New York Non c'è pace per Facebook. Dopo lo scandalo dei dati di 50 milioni di utenti raccolti da Cambridge Analytica, spunta un altro lato oscuro del social network di Mark Zuckerberg. In un memo del 2016, pubblicato ora dal sito Buzzfeed, un alto dirigente di Menlo Park ha parlato della «cruda verità», «the ugly truth», ossia sostanzialmente che il fine giustifica i mezzi. «Connettiamo le persone. Ecco perché tutto il lavoro che facciamo per la nostra crescita è giustificato», ha affermato in un documento interno il vice presidente Andrew Bosworth. «Tutte le pratiche discutibili per importare i contatti, tutto quel linguaggio sottile che aiuta gli utenti a essere cercati dagli amici. Forse a qualcuno costa la vita perché si espone ai bulli, forse qualcuno muore in un attacco terroristico coordinato sulla nostra piattaforma - ha aggiunto - Ma connettere le persone è il nostro imperativo». Parole scritte il giorno dopo che un uomo è stato ucciso a Chicago con un colpo di pistola in faccia mentre era in diretta su Facebook Live. E che ora rischiano di gettare nuova benzina sul fuoco nel caso Cambridge Analytica, anche se il fondatore di Facebook ne ha immediatamente preso le distanze.

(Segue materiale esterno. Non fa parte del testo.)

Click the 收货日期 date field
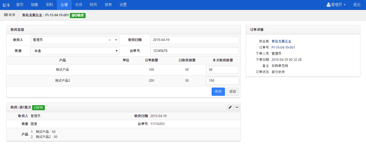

«Non abbiamo mai creduto che il fine giustifichi i mezzi. Io e tante persone in Facebook siamo fortemente in disaccordo», ha detto Zuckerberg, precisando che «Bosworth è un manager talentuoso che dice molte cose provocatorie». «Riconosciamo che connettere le persone non è più sufficiente. Dobbiamo anche lavorare per rendere le persone più vicine tra loro - ha proseguito - È per questo che nell'ultimo anno abbiamo rivisto interamente la nostra missione aziendale». Secondo il sito The Verge, quasi 3miola dipendenti di Facebook hanno reagito alla vicenda con un misto di preoccupazione, rabbia e tristezza. E peraltro pure lo stesso autore del memo ora ha fatto sapere: «Non sono d'accordo oggi e non lo ero neanche due anni fa quando l'ho scritto. Lo scopo era portare alla luce questioni che meritavano discussioni più ampie con la società», ha affermato su Twitter. «Perché scrivere un memo che tu stesso non condividi? Doveva essere provocatorio - ha aggiunto -. Questa è stata una delle cose meno popolari che ho scritto internamente e il dibattito che ne è seguito ha contribuito a plasmare in meglio i nostri strumenti».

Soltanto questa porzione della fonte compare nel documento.